▶ [Task brief]:
Nothing but the lines from the one with "Delete selected configuration with red X icon" through the end of the material should be retyped, word for word and without pictures.

▶ [Data provided]:
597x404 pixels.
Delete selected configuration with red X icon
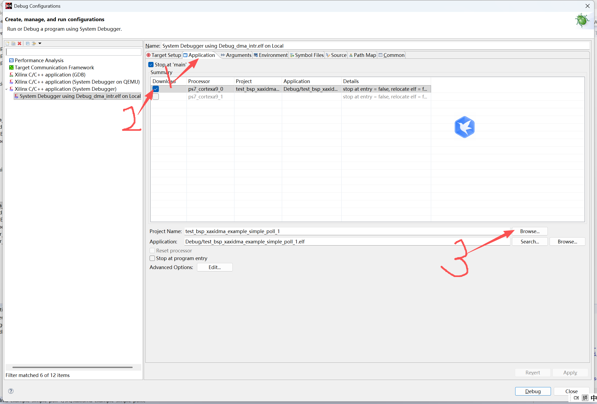[20, 43]
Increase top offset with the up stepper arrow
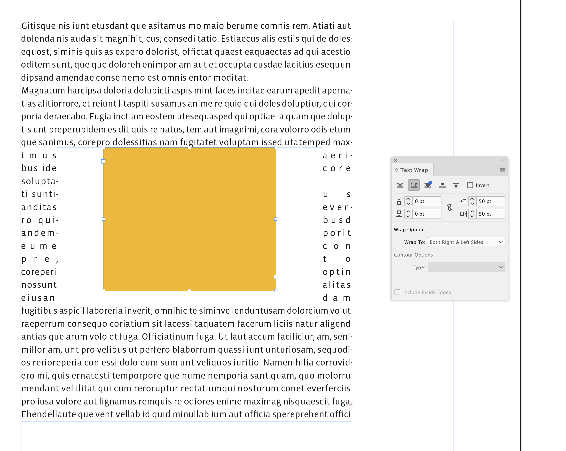This screenshot has height=451, width=566. (x=408, y=199)
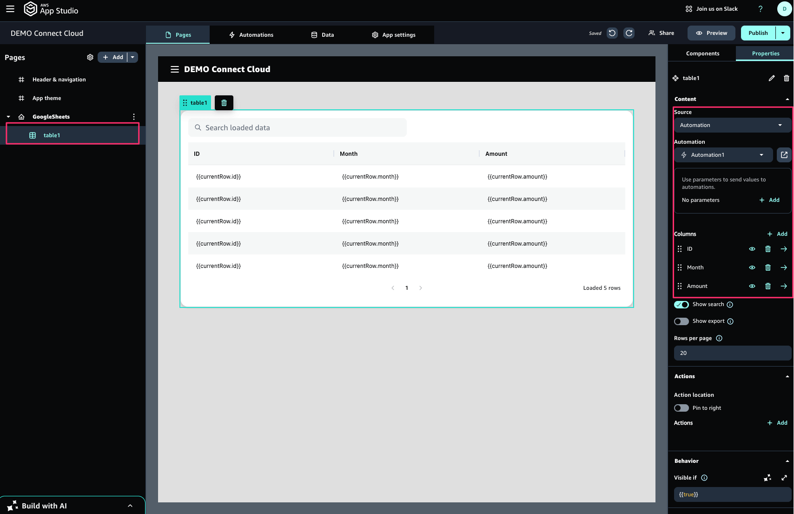Viewport: 794px width, 514px height.
Task: Click the undo icon near Saved indicator
Action: point(612,33)
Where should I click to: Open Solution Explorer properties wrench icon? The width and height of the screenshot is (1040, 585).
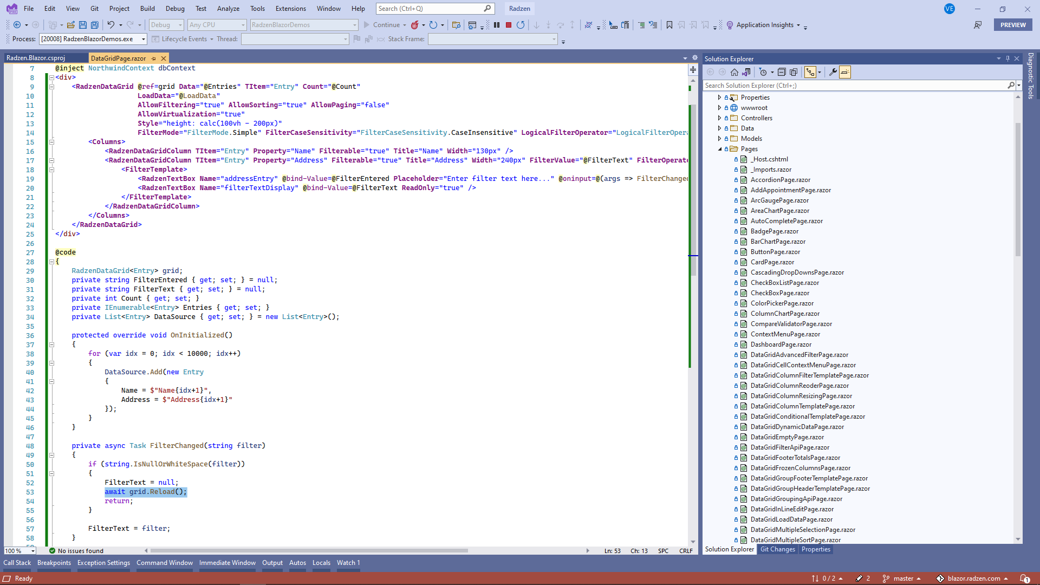tap(833, 72)
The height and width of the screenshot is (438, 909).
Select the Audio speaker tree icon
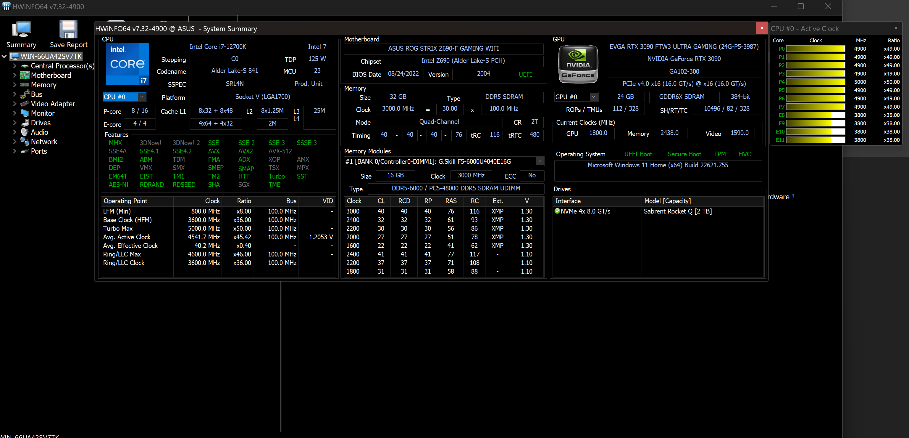tap(25, 132)
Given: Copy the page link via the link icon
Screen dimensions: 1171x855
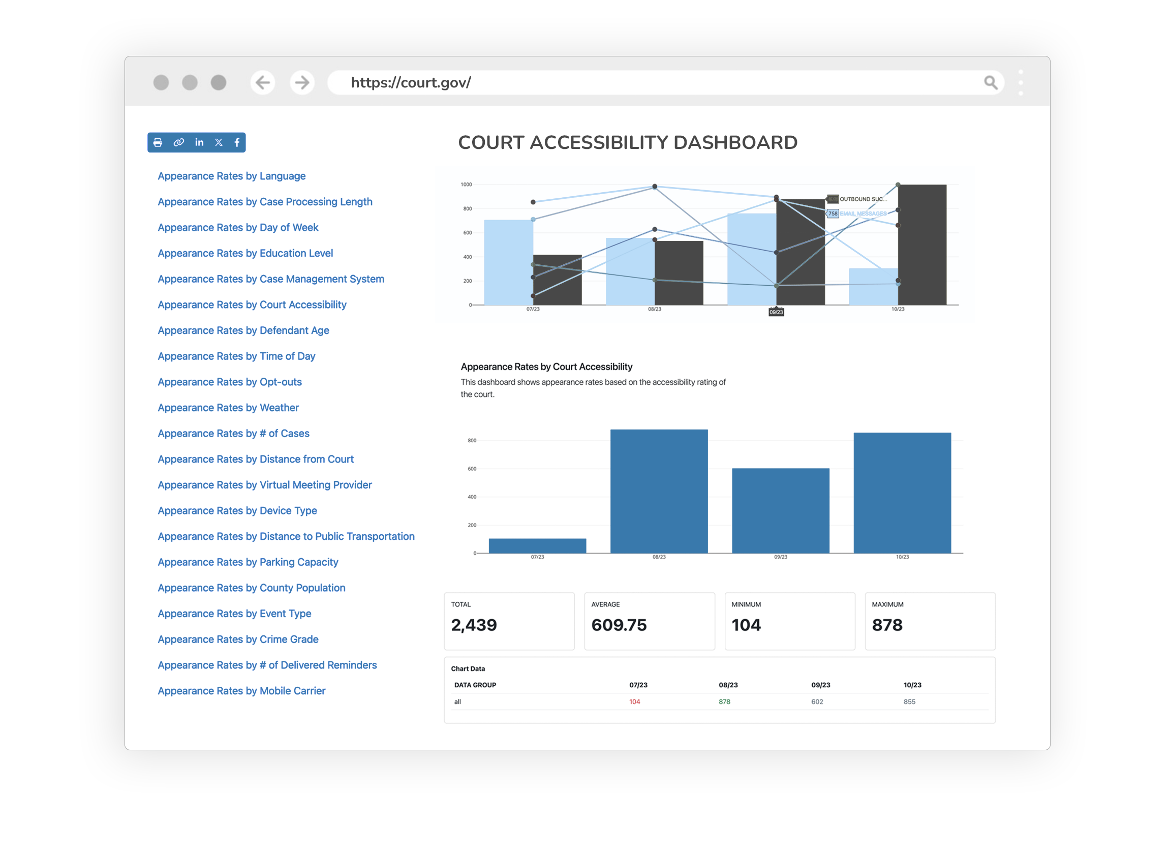Looking at the screenshot, I should click(x=178, y=142).
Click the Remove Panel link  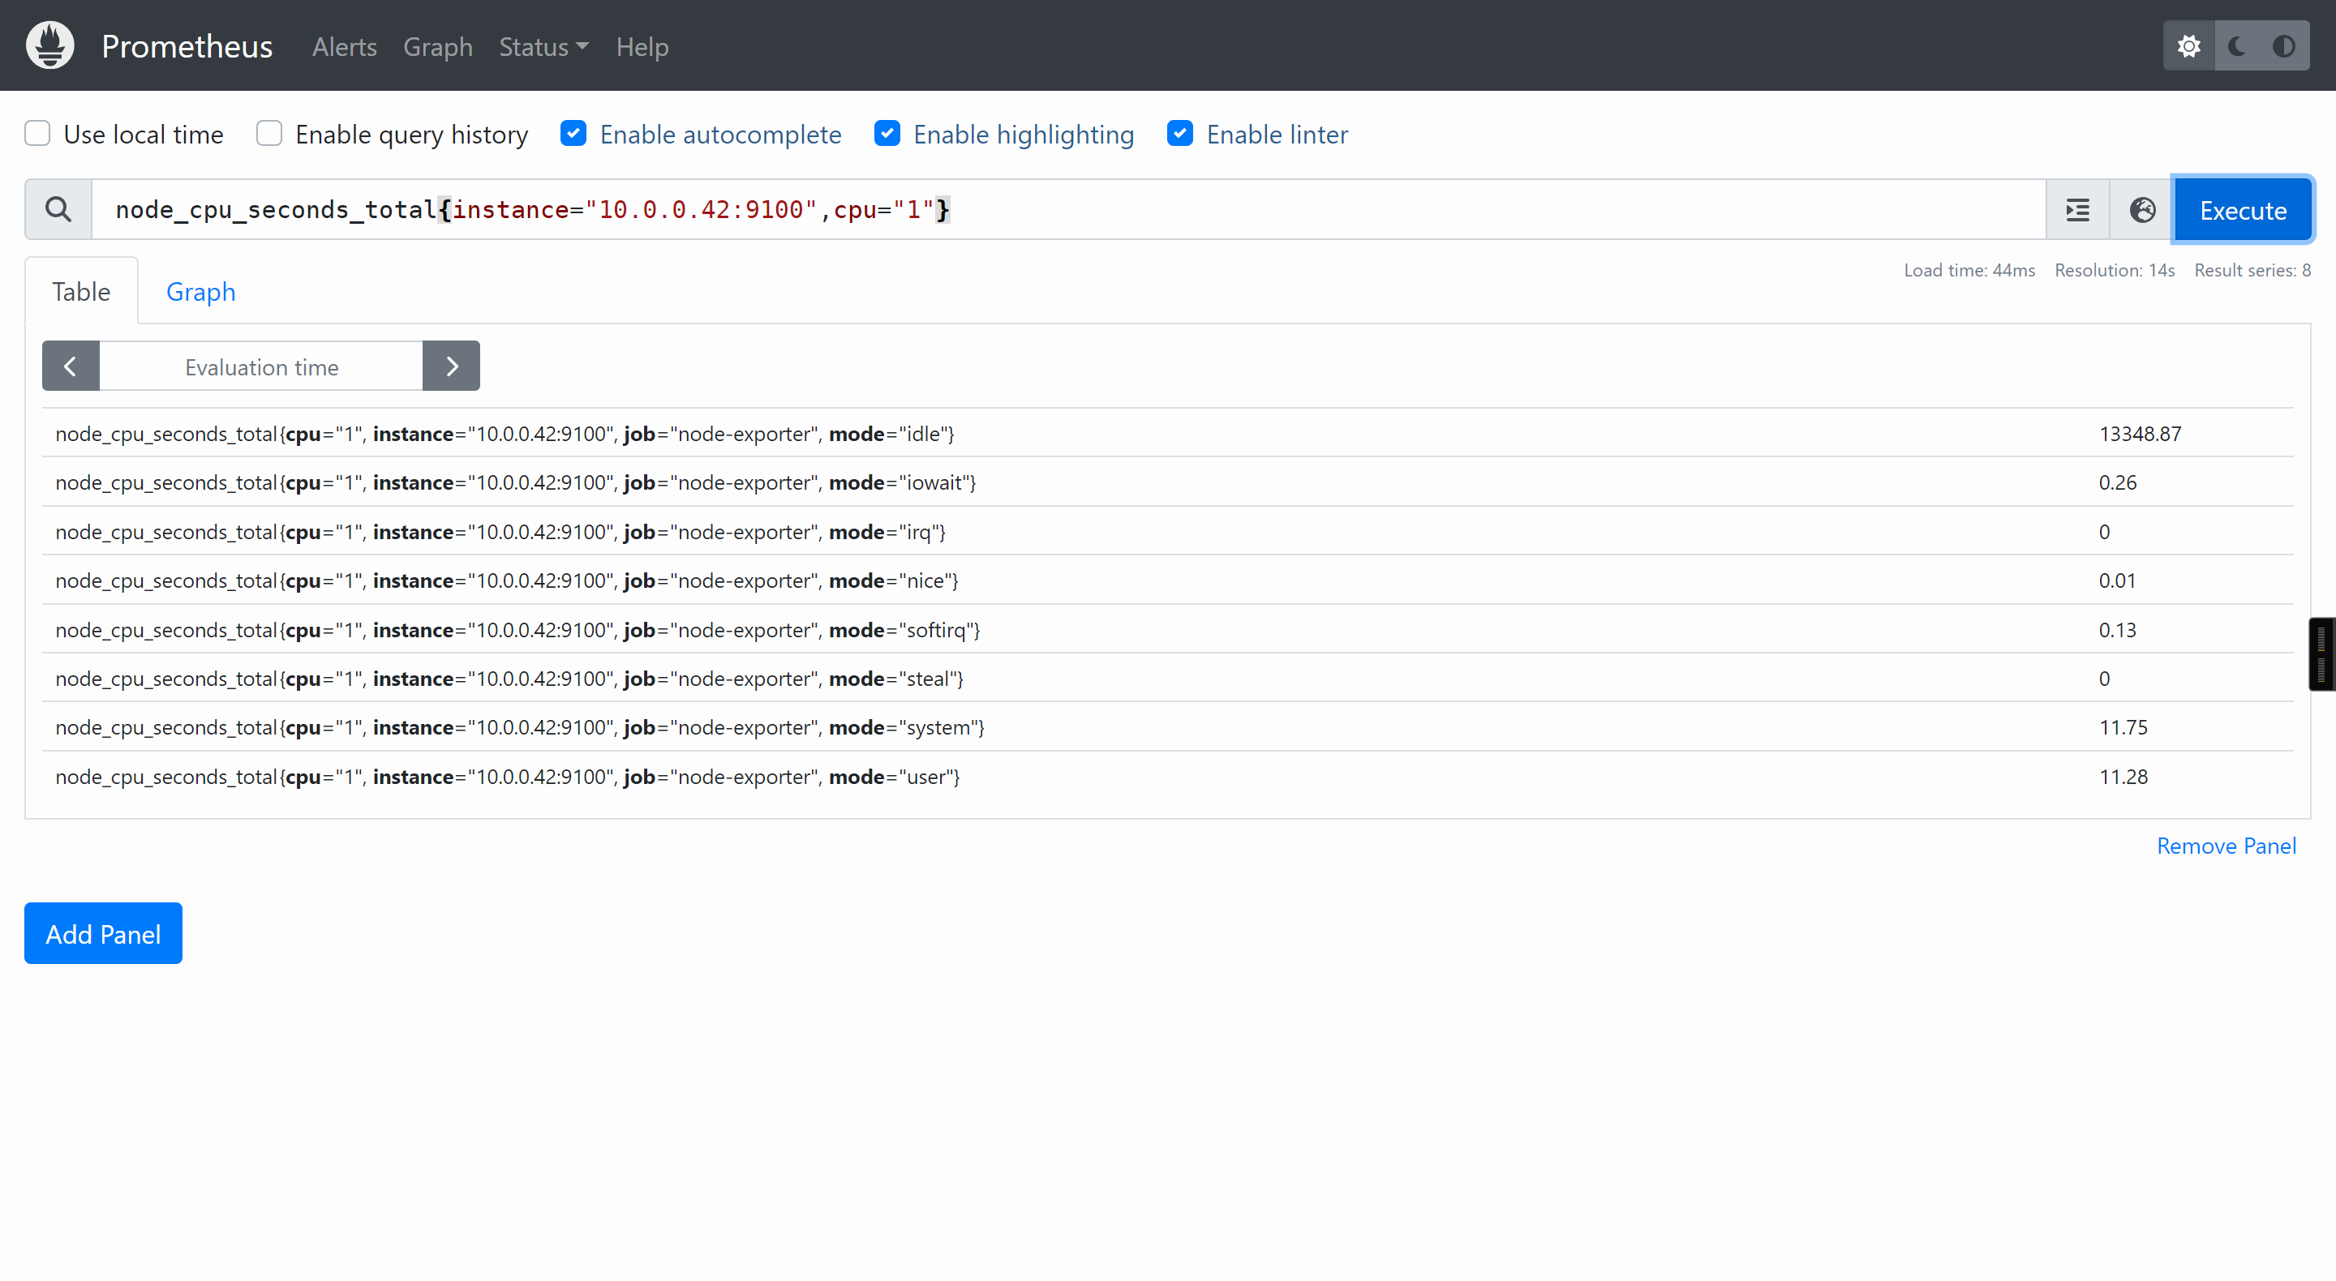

▶ [The answer]:
Delete selected configuration with red X icon
[20, 43]
Increase top offset with the up stepper arrow
This screenshot has height=451, width=566. (x=408, y=199)
Viewport: 794px width, 514px height.
Task: Click the undo icon near Saved indicator
Action: point(612,33)
Where should I click to: Open Solution Explorer properties wrench icon? The width and height of the screenshot is (1040, 585).
tap(833, 72)
The height and width of the screenshot is (438, 909).
Select the Audio speaker tree icon
tap(25, 132)
Given: Copy the page link via the link icon
Screen dimensions: 1171x855
Looking at the screenshot, I should click(x=178, y=142).
Click the Remove Panel link  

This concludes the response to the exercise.